Communication is key in affairs with the North
Published 05/07/2016 | 02:30
'Give me six hours to chop down a tree and I will spend the first four sharpening the axe," said Abraham Lincoln. But Arlene Foster, the DUP leader, didn't need hours to sharpen her axe before chopping the legs off Taoiseach Enda Kenny yesterday. Ms Foster roundly dismissed a proposal for an All-Ireland Forum on Brexit, saying it was the first she had heard of it.
Mr Kenny understandably wanted to set up the forum to consult on the handling of the exit negotiations between the EU and the UK. But Ms Foster pointedly stated she had not been approached on the matter, and in any event there were a number of mechanisms already in place.

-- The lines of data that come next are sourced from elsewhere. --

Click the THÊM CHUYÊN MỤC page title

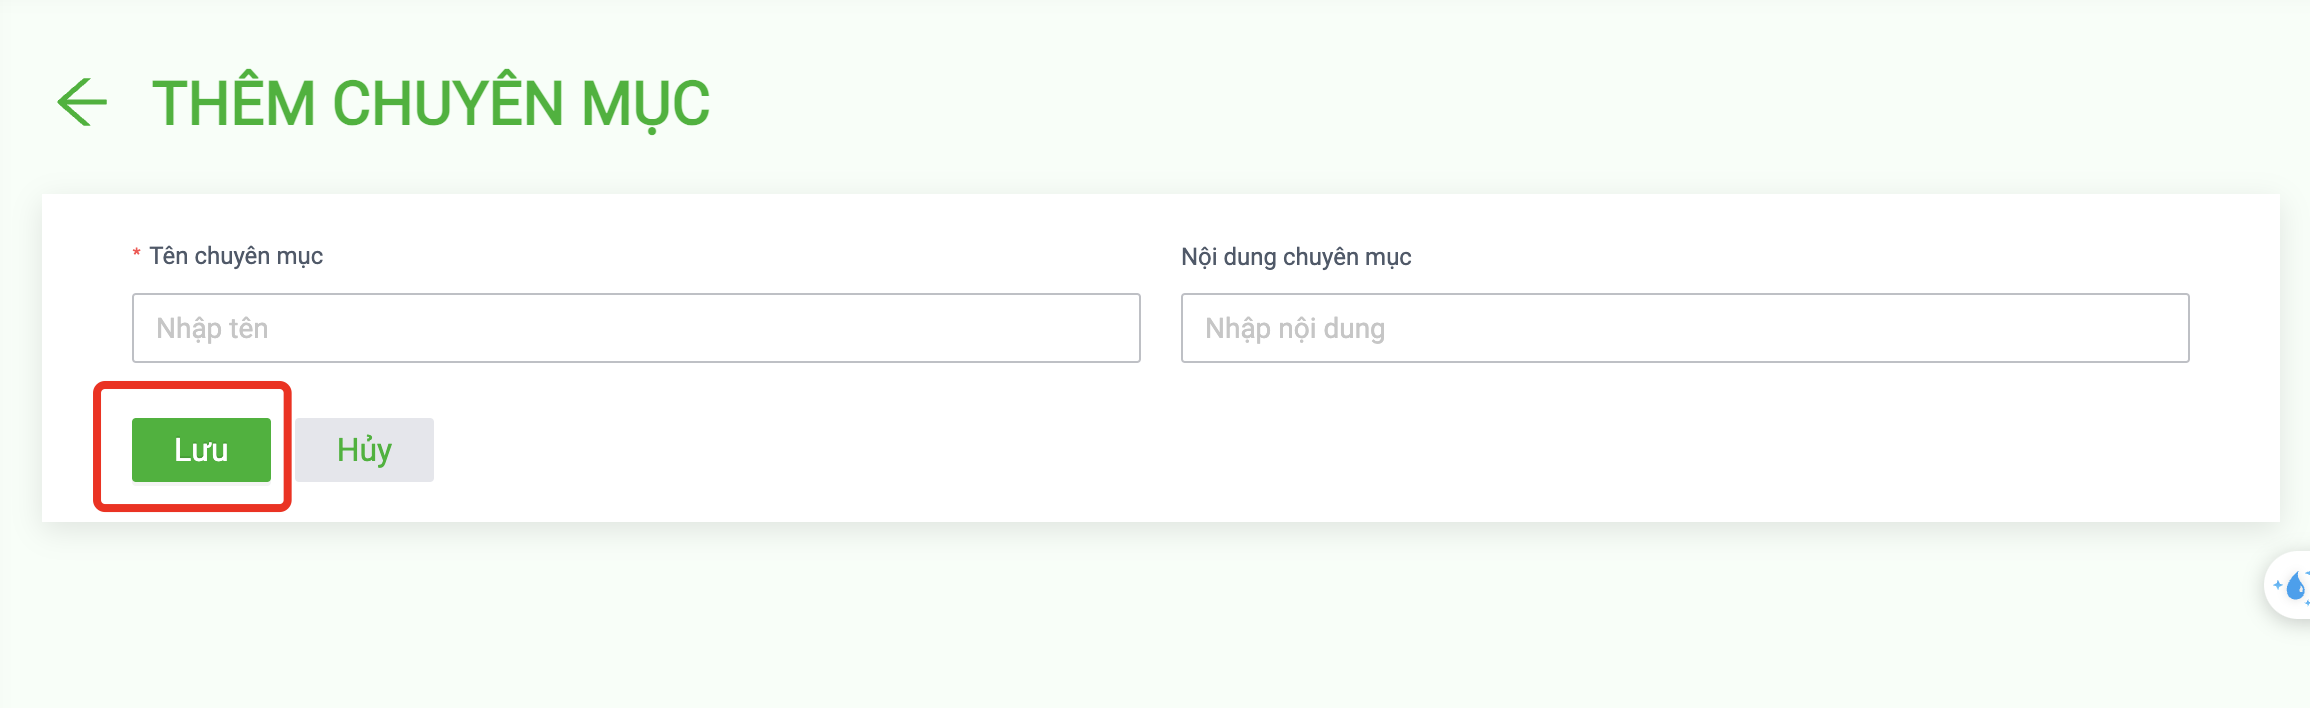[431, 104]
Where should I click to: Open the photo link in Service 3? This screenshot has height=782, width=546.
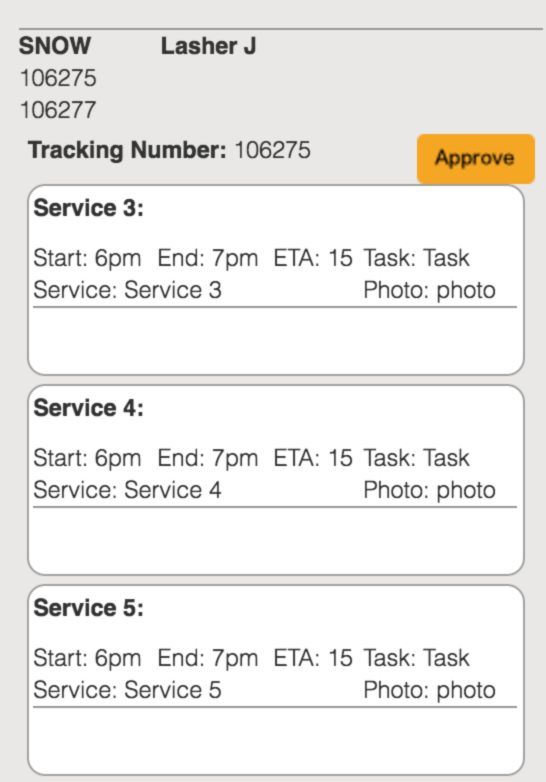(x=466, y=290)
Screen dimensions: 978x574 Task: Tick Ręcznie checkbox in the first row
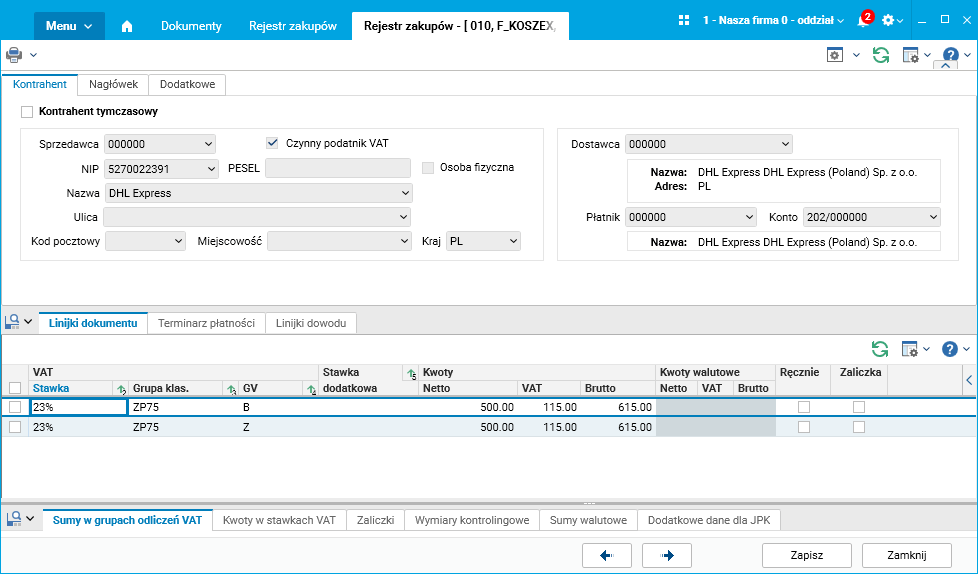point(804,407)
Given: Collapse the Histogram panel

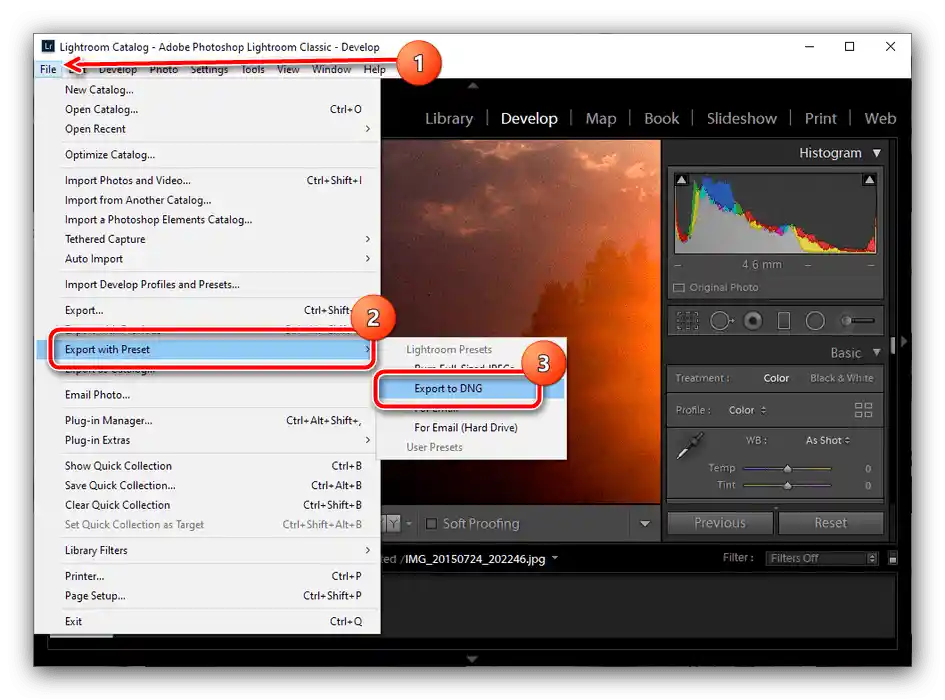Looking at the screenshot, I should pos(878,152).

Given the delicacies involved, Mr Kenny might have spared himself the humiliation of such a public slap-down with a little bit of advance notice to Ms Foster. North-South relationships have gone from the glacial to good-natured; yesterday, they went from tepid to testy; and given the need for a common approach in the face of the unique problems the North faces, this is unfortunate to say the least. Managing the Border is crucial and the focus has to be on common interest. True, the SDLP and Sinn Féin both back the forum proposal but the Democratic Unionists will not tolerate the Government speaking for the region in any forthcoming negotiations. The party's Jeffrey Donaldson made it plain that the North's future can be decided only by the UK government and Stormont Executive.
It is difficult to see how Mr Kenny could have seen it otherwise. Big changes can often come about suddenly and unannounced. Yet it is vital there is full cooperation North and South. But to be on the same page, both sides must at least have been given an equal chance to read the script before the cameras roll.

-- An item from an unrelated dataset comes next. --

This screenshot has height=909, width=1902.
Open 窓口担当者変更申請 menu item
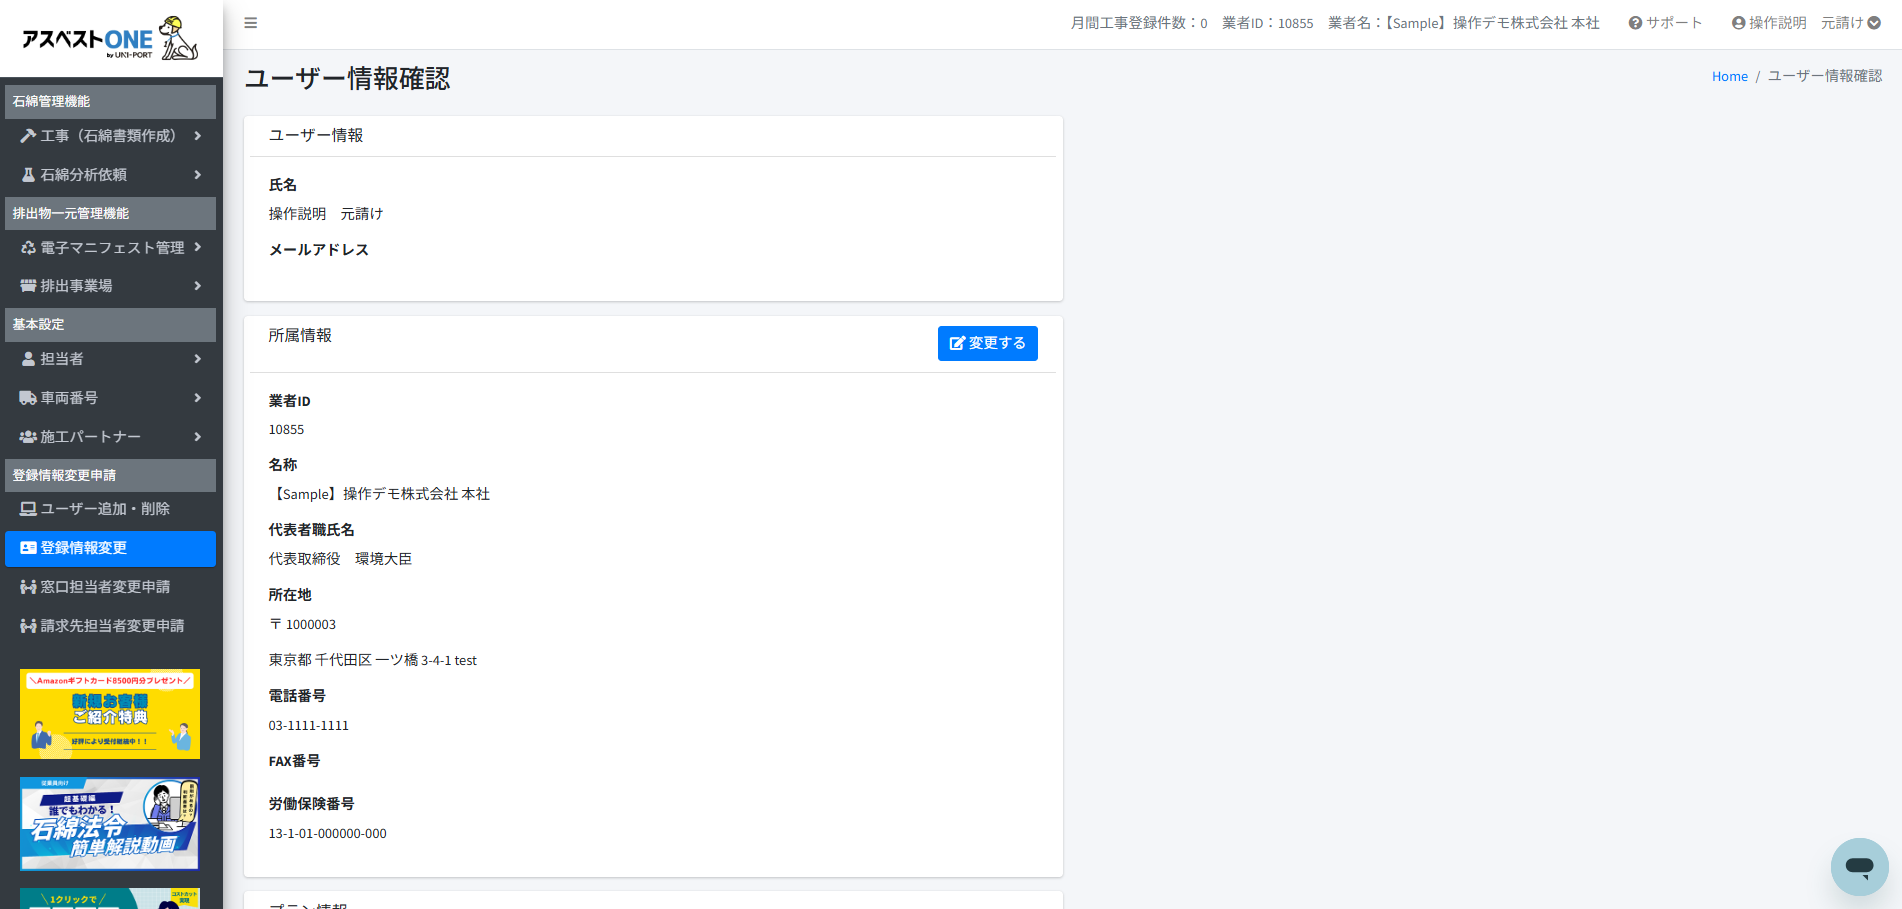pos(105,587)
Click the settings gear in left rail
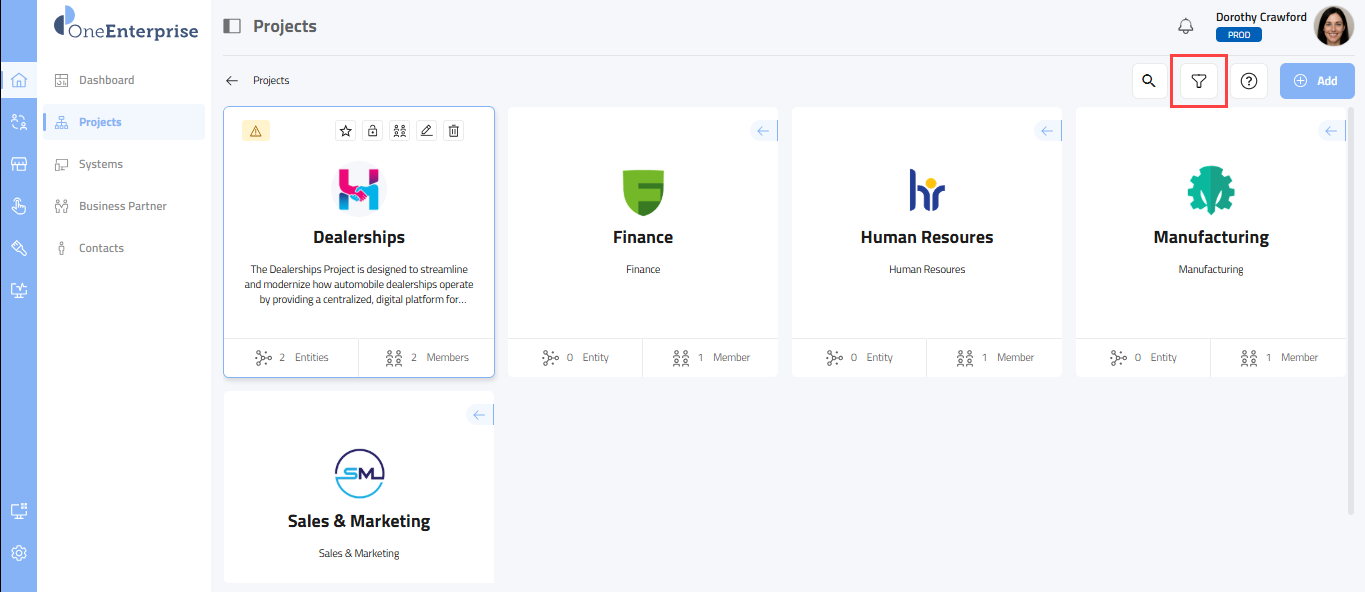 point(18,553)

Abortion bill is a real test of Government stability
Taoiseach Enda Kenny's plan for a Citizens' Assembly was intended to buy time to deal with the seemingly intractable problems on legislation that would allow for abortions in cases of fatal foetal abnormality. If he had his way, any amendment to the Constitution on the issue could happen only after the assembly met.
But the Independent Alliance has forced him to back down. Mr Kenny now says he cannot impose a whip on Alliance members in a vote on a bill that would allow for abortions in cases of fatal foetal abnormality. Transport Minister Shane Ross had insisted he and two of his ministerial colleagues, who are also members of Government, would back the bill proposed by Mick Wallace.

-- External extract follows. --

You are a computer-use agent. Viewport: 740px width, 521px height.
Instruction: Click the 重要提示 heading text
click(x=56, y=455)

Mr Kenny's volte face suggests disarray in the Cabinet. Earlier yesterday, Social Protection Minister Leo Varadkar was adamant a free vote on a bill allowing for abortions in cases of fatal foetal abnormalities could set a "difficult precedent". According to the Attorney General (AG), Mr Wallace's legislation is unconstitutional, so for three ministers to ignore this advice puts the AG in an extremely difficult position. It has implications for the authority and integrity of the office. The opinion of the AG must stand for something and cannot be blithely set aside without consequence. Mr Ross said: "We believe this is a vote of conscience." It may be, but ministers cannot be allowed to leave their consciences outside the door when they join a government. When it comes to the issue of collective Cabinet responsibility, you can't be inside and outside the tent simultaneously.